Recent studies have considered the utility of photodynamic therapy using porphyrins as novel antimicrobials.  Photoactivation of porphyrins results in the production of ROS, such as singlet oxygen (¹O₂), that damage biomolecules associated with bacterial cells and biofilms, e.g., proteins, polysaccharides, and DNA.  There is little evidence of dark toxicity of these compounds to bacterial cells.  We  tested the effect of a cationic porphryin on P. aeruginosa PAO1 biofilms by exposing static biofilms to 5,10,15,20-tetrakis(1-methyl-pyridino)-21H,23H-porphine, tetra-p-tosylate salt  (TMP) followed by visible light irradiation. Biofilms were visualized using confocal scanning laser microscopy (CSLM) and cell viability determined using the LIVE/DEAD BacLight viability assay and standard plate counts.     Exposure to 225 µM TMP resulted in a 4.1-log₁₀ reduction in biofilm associated cells as well as the detachment of biofilms from the surface substrata.  Our results suggest that the action of photoactivated TMP on P. aeruginosa biofilms is two-fold: direct killing of individual cells within biofilms and detachment of the biofilm from the substratum.
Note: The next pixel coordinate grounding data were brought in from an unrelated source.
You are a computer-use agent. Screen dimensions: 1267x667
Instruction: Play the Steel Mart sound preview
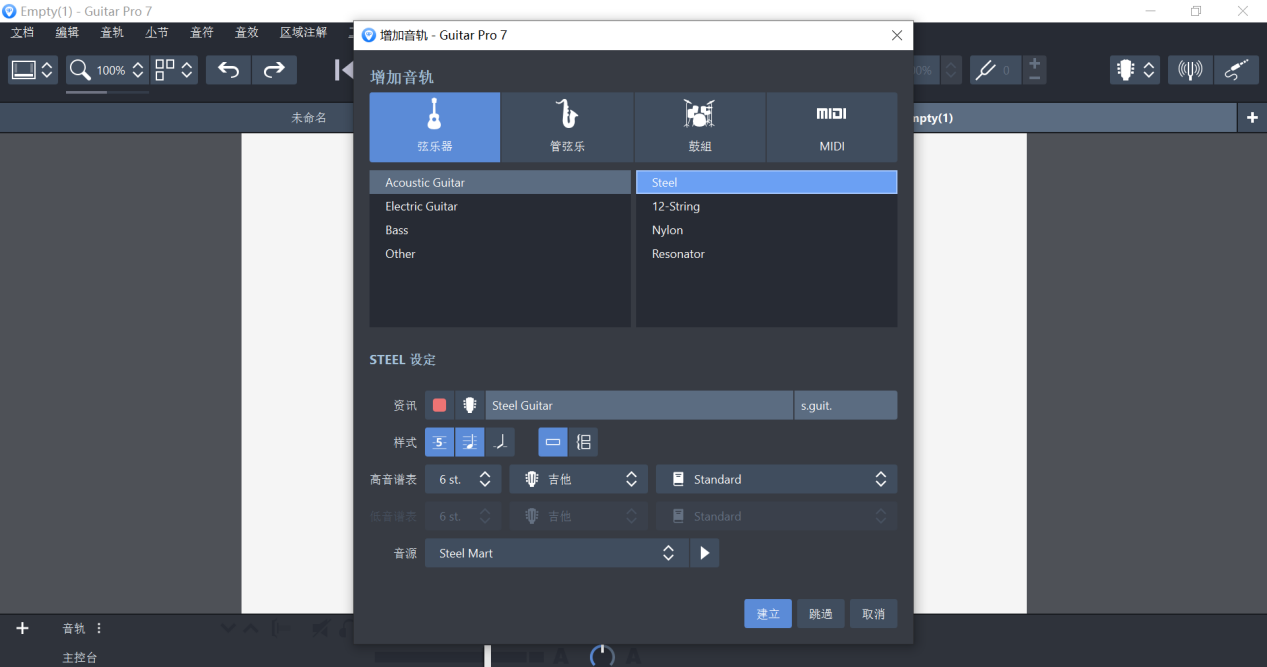[x=704, y=553]
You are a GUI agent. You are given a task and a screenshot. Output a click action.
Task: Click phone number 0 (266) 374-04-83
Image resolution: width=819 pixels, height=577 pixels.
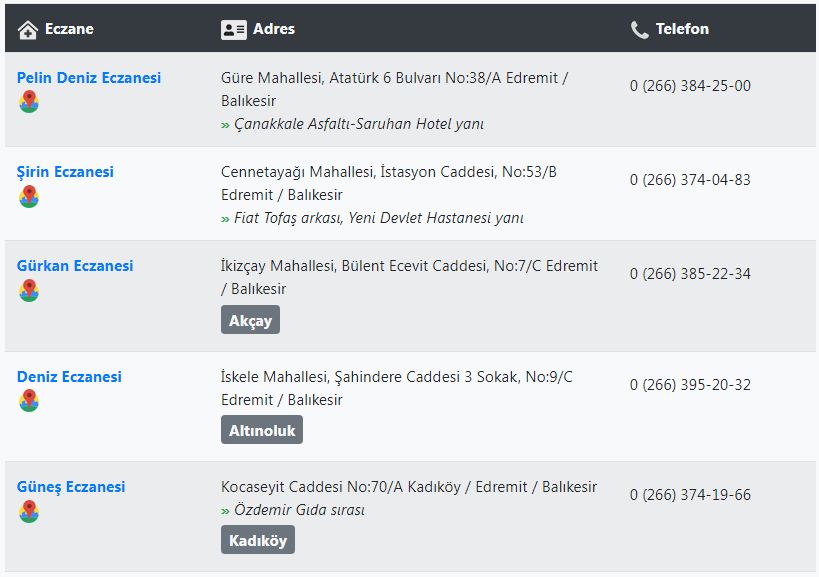pyautogui.click(x=690, y=180)
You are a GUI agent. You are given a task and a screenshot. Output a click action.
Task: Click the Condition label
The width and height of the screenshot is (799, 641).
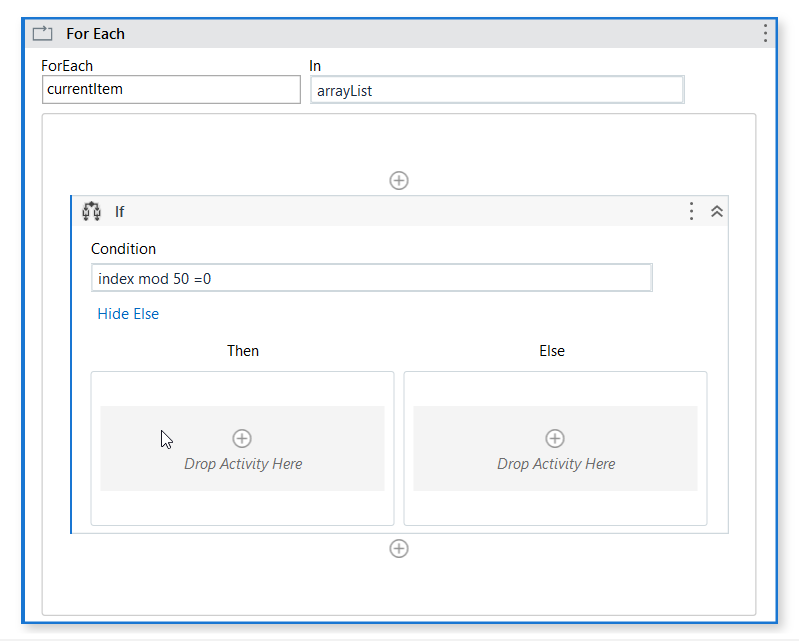click(123, 249)
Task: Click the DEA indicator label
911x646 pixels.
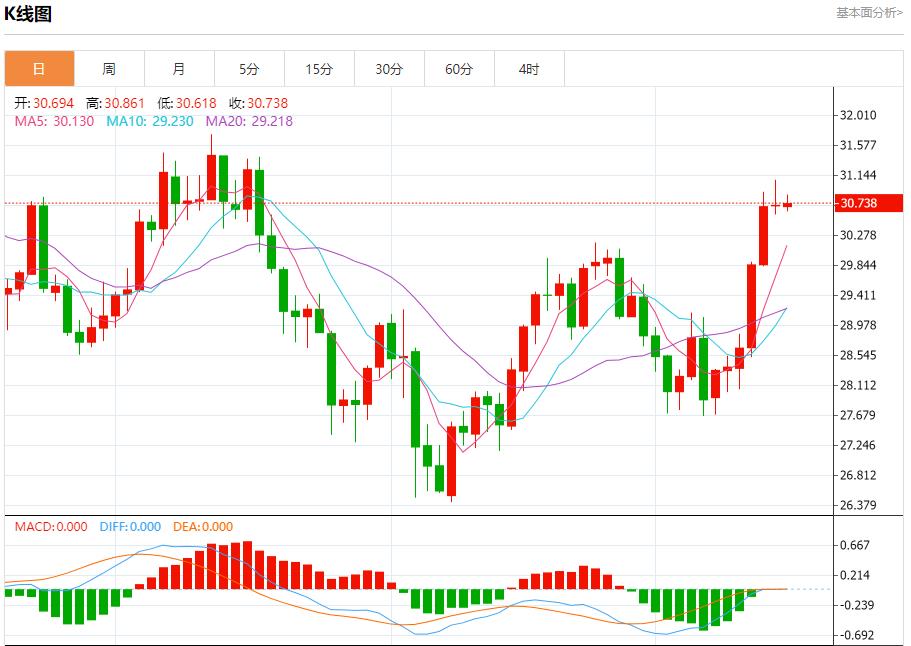Action: coord(203,527)
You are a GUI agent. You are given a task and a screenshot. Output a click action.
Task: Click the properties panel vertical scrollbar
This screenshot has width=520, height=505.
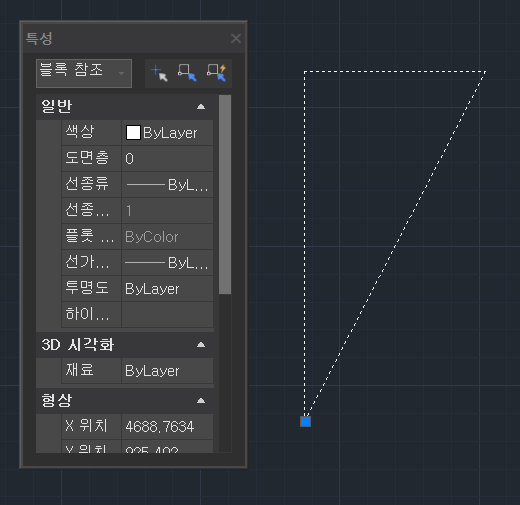coord(225,195)
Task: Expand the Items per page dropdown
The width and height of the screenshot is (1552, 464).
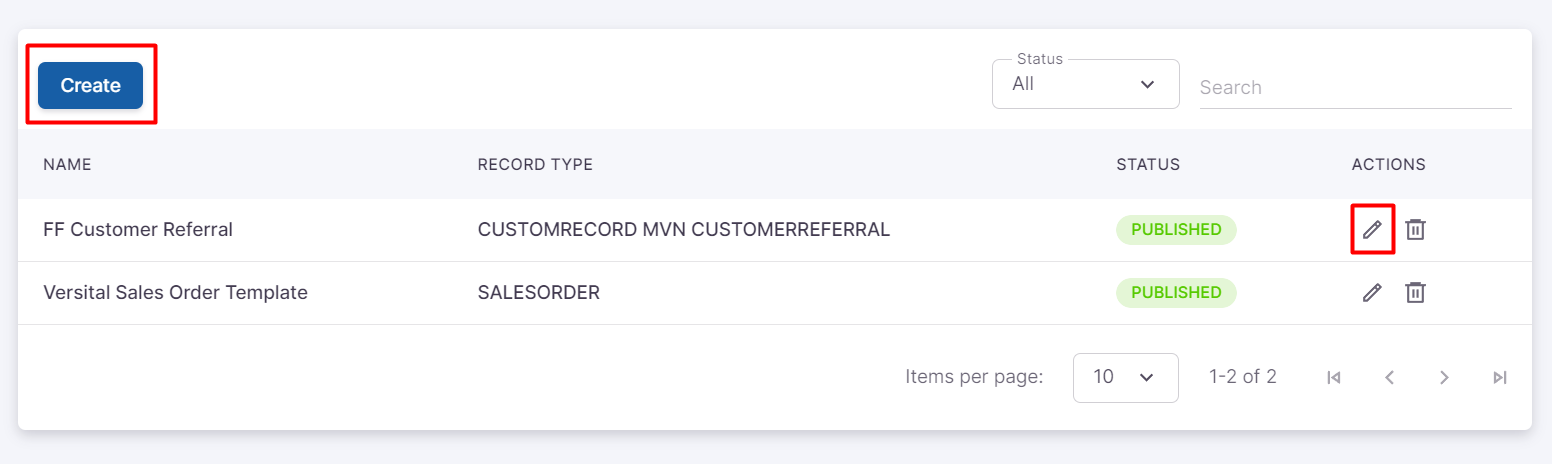Action: point(1125,377)
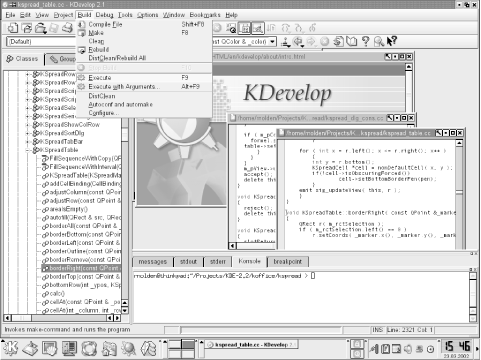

There was no evidence of porphyrin toxicity in the absence of light; however, biofilms pretreated with TMP without photoactivation were substantially more sensitive to several different classes of antibiotics than untreated biofilms.  A second novel porphyrin containing Zinc (patent pending)  was tested and found to reduce P. aeruginosa  planktonic cell populations by more than 6 logs without photoactivation.  The use of porphyrins in the eradication of bacteria on surfaces will be discussed.